Notre croisière va donc continuer, mais avec un dinghy fonctionnant sans moteur. Un peu d'exercice ne nous fera pas de mal. Dix jours plus tard, nous arrivons à Hatiheu, au nord, c'est-à-dire à l'autre bout de Nuku Hiva. Encore un joli mouillage devant un charmant petit village entourant une minuscule église (voir "Le tour de Nuku Hiva" du 6 mai 2013) et une autre belle randonnée en perspective, cette fois sous le crachin. En effet, à quelques kilomètres en pleine brousse, se trouve le plus grand complexe archéologique des Marquises. S'étendant sur trois sites adjacents (Kamuihei, Takahia et Teiipoka), l'ensemble a été restauré en 1998 pour le festival des Marquises de 2011. Il rassemble tous les éléments architecturaux d'un clan : plate-formes d'habitation (pae pae), lieux de festivités et de réunion (tohua), sites religieux, (meae) pétroglyphes, fosses alimentaires de stockage et banians (arbres sacrés). Un endroit impressionnant montrant à l'évidence que devait résider dans cette vallée, une population très importante (on estime qu'elle était dix fois supérieure à celle d'aujourd'hui). L'atmosphère est intense et étrange. Les blocs de basalte recouverts de mousse semblent garder le silence de tout ce dont ils ont été les témoins muets, pendant des siècles, dans ce territoire de farouches guerriers et de hardis marins capables de traverser les océans, depuis l’Indonésie, jusqu’à la Nouvelle Zélande ou les iles Australes, sur des barcasses de fibres naturelles, sans autres instruments que leurs yeux pour se guider aux étoiles.
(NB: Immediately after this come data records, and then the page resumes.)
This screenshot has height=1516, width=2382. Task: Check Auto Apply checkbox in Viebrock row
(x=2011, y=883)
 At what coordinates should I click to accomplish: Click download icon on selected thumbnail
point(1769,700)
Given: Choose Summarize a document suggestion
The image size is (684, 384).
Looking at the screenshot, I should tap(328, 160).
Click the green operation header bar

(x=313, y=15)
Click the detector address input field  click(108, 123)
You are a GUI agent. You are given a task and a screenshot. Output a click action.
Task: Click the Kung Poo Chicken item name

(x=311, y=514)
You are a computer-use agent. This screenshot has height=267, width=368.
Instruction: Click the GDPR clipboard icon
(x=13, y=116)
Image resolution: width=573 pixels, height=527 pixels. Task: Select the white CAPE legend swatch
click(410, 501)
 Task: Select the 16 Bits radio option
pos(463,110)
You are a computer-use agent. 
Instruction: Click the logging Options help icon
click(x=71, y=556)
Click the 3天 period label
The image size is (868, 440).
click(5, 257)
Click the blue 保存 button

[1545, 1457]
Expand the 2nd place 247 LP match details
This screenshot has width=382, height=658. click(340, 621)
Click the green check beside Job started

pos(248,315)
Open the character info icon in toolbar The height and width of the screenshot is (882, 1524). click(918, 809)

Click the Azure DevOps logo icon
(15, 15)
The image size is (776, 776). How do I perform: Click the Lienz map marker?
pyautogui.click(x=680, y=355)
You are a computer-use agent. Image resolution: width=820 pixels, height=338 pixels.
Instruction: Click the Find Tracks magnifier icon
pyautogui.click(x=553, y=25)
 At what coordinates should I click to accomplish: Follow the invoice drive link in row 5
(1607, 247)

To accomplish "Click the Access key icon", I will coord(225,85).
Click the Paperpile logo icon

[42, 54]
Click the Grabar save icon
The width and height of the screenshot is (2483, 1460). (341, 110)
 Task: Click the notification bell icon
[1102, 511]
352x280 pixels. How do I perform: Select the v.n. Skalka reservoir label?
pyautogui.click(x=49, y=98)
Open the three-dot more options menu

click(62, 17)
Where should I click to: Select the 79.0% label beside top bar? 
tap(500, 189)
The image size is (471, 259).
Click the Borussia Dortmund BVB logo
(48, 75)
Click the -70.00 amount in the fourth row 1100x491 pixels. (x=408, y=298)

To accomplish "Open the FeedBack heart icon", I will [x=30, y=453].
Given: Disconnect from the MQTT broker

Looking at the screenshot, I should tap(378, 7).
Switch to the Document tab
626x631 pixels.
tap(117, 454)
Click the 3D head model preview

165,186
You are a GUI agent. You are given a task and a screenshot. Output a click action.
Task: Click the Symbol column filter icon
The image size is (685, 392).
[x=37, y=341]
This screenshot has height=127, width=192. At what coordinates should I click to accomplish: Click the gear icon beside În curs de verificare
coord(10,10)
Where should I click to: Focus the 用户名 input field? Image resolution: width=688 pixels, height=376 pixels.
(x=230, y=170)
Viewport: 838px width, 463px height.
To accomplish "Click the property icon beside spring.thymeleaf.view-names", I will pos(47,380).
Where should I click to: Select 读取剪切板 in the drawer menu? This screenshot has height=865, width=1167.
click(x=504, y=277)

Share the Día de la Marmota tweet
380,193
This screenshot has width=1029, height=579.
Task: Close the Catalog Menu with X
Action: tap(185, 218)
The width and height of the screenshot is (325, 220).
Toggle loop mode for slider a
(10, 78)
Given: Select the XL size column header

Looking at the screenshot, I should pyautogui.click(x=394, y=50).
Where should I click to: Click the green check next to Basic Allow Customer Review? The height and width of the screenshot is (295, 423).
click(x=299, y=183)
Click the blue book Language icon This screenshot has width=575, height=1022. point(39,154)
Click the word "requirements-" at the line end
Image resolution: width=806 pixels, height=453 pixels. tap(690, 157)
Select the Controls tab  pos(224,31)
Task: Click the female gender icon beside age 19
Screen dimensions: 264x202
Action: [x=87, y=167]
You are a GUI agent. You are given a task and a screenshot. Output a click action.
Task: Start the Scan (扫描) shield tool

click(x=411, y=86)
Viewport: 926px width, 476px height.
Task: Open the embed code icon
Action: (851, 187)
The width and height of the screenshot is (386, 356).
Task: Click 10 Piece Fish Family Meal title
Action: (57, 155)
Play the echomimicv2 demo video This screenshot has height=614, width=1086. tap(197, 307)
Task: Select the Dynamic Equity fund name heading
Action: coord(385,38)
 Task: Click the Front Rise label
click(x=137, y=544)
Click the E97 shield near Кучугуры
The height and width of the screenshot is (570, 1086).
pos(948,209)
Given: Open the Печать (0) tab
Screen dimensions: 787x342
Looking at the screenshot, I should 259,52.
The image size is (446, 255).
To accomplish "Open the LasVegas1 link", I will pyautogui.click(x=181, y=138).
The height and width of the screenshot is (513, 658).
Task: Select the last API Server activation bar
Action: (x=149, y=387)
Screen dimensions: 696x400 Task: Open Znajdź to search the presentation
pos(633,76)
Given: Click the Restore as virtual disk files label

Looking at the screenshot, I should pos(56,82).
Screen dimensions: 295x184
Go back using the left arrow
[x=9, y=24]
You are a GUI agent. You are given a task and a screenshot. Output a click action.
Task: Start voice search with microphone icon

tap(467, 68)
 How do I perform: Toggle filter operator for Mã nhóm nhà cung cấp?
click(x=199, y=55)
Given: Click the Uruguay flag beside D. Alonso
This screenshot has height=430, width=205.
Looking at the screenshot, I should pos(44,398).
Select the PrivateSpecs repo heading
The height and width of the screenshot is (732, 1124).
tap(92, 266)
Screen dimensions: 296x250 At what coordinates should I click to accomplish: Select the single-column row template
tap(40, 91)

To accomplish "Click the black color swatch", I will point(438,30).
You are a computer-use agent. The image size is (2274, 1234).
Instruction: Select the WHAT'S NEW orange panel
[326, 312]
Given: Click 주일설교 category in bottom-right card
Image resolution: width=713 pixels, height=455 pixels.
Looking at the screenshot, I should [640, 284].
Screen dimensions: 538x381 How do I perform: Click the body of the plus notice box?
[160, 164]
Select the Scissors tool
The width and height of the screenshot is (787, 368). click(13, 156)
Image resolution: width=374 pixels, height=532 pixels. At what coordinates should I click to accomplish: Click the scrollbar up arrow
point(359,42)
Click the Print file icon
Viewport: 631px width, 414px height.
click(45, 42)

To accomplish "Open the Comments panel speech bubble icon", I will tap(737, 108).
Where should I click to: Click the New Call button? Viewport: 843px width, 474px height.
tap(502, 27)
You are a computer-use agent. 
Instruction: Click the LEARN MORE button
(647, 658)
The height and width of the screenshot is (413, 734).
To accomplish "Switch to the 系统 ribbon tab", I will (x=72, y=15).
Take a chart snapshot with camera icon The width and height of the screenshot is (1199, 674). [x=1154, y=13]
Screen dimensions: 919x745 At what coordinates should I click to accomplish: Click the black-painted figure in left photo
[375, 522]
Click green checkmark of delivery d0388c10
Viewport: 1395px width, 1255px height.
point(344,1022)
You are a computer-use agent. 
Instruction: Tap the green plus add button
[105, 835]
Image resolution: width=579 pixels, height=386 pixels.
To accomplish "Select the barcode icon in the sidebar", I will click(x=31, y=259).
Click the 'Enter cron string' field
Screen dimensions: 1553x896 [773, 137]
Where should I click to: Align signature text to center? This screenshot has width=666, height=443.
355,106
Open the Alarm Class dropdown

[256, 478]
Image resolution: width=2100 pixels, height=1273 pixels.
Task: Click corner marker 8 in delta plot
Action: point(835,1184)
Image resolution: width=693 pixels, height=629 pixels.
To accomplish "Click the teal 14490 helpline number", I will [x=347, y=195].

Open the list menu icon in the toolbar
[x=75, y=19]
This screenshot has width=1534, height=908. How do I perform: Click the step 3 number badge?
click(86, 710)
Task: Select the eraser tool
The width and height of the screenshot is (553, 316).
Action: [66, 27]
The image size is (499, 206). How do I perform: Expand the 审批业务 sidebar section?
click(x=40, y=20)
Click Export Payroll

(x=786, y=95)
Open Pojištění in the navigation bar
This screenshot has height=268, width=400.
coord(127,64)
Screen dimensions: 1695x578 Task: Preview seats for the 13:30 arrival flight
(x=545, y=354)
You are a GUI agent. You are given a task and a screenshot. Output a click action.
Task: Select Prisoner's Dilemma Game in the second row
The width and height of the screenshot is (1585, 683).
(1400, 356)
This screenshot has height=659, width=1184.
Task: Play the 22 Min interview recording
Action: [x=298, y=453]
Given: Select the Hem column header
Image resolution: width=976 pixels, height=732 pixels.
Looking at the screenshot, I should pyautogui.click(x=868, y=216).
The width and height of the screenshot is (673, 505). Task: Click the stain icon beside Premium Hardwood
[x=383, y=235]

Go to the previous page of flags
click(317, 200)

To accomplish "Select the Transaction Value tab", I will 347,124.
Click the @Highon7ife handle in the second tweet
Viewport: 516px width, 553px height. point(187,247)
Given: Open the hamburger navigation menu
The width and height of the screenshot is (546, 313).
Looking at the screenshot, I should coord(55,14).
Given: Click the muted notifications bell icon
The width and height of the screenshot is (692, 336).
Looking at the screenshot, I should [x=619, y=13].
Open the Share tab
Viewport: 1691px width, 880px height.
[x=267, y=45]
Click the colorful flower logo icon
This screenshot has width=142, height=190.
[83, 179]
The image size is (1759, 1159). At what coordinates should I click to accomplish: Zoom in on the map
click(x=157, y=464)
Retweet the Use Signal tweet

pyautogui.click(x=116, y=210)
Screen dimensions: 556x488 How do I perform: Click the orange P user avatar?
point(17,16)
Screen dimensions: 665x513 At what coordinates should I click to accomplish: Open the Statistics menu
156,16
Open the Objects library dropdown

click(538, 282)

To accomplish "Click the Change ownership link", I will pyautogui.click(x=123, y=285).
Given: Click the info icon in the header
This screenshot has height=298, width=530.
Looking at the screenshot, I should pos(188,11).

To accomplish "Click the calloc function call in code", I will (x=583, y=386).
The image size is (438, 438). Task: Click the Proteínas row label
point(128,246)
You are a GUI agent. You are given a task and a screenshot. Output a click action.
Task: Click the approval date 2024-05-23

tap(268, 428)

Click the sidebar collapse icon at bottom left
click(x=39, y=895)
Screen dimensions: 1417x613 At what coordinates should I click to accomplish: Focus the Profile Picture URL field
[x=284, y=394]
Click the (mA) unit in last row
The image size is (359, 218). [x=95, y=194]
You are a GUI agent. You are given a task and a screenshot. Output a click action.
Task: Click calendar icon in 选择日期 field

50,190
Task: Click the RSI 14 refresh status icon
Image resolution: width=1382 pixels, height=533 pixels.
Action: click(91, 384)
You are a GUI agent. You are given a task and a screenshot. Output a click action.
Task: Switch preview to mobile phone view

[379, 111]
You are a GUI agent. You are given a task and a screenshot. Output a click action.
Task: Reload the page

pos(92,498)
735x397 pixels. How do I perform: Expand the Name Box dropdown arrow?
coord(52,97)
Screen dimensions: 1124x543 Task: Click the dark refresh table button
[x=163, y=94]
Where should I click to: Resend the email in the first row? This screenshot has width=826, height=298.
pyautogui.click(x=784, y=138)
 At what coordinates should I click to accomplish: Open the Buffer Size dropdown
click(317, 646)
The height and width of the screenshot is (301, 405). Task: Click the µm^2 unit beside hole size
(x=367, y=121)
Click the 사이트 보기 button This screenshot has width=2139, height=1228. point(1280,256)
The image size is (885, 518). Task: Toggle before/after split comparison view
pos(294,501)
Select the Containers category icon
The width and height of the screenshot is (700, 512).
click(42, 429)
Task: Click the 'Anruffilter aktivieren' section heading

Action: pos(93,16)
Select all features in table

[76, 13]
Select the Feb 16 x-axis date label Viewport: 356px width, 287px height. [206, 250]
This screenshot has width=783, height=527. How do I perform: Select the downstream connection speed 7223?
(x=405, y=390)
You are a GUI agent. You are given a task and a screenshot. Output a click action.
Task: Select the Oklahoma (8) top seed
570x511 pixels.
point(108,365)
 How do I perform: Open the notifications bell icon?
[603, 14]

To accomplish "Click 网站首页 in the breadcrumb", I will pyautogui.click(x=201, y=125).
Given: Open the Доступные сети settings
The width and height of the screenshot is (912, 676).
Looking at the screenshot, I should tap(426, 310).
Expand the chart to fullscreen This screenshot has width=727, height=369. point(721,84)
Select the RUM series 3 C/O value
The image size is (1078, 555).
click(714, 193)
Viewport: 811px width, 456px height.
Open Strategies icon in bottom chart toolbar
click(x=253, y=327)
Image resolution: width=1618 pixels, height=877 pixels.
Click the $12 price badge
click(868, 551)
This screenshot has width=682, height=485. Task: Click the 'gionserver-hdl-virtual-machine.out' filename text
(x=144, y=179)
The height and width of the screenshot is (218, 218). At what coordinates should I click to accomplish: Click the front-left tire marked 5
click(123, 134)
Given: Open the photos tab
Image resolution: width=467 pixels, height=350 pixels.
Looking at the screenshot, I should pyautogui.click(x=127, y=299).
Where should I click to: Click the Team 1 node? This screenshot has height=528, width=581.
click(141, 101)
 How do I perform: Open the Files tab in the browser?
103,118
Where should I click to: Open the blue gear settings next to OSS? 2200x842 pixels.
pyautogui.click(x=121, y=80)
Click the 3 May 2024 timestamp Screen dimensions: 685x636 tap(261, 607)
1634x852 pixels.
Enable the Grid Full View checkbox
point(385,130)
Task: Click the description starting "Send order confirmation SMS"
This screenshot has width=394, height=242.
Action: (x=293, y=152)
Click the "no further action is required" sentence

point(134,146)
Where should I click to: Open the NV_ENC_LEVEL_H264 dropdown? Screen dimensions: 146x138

Et là, au beau milieu de ce monde du silence et de l'histoire, une petite voie qui me dit :
- salut Didier. J'ai un truc pour toi dans mon sac à dos. Une hélice, je crois !
Et là gros éclat de rire. Pierre et une poignée de ses élèves sont là. Ils sont venus ici, depuis le collège de Taiohae, à l'autre bout de l'île, pour visiter le site, bien sûr, mais sait-on jamais. Si on rencontrait Didier dans la brousse ...
Et Pierre va me raconter comment cette hélice lui a été apportée.
Le jour du premier tour des élections territoriales, Teki qui comme tous les Marquisiens n'a pas peur de faire dix ou vingt kilomètres à pieds ou de traverser l'île à cheval, par des vallées et des précipices à couper le souffle, est venu à Taiohae. Il a cherché partout le prof d'EPS dont on lui a dit qu'il avait une voiture verte. Et à la première voiture verte aperçue, il a bondi au milieu de la route pour l'arrêter.
- C'est toi Pierre ?
- Oui, c'est moi.
- Il faut que tu trouves Didier et que tu lui donnes son hélice. Je l'ai cherchée et je l'ai trouvée. Il sera heureux.
Et c'est ainsi qu'en pleine brousse, à des kilomètres de là où je l'avais perdue, et dix jours plus tard, j'ai retrouvé l'hélice de mon moteur hors-bord.
Etonnant non ?
Cette petite histoire est sans prétention, mais elle a le mérite, en tout cas, de montrer, qu’ici aux Marquises, les choses ne se passent pas comme ailleurs. Mon court séjour là-bas, à Nuku Hiva aussi bien qu’à Hiva Oa, m’a permis de constater à chaque instant, à quel point les Marquisiens sont accueillants, généreux, bienveillants. On se couperait en quatre pour vous faire plaisir. Et cette attitude est contagieuse.
Quand on arrive aux Marquises, on est d’abord époustouflé par les paysages, mais très rapidement ce sont les habitants qui subjuguent le nouvel arrivé. Difficile d’en partir sans se dire que l’on va y revenir le plus vite possible.

A présent je vous parlerai des Tuamotu, mais dans ma tête et mon cœur, les Marquises et les Marquisiens ne seront jamais bien loin, et il me tardera toujours un peu de les rejoindre.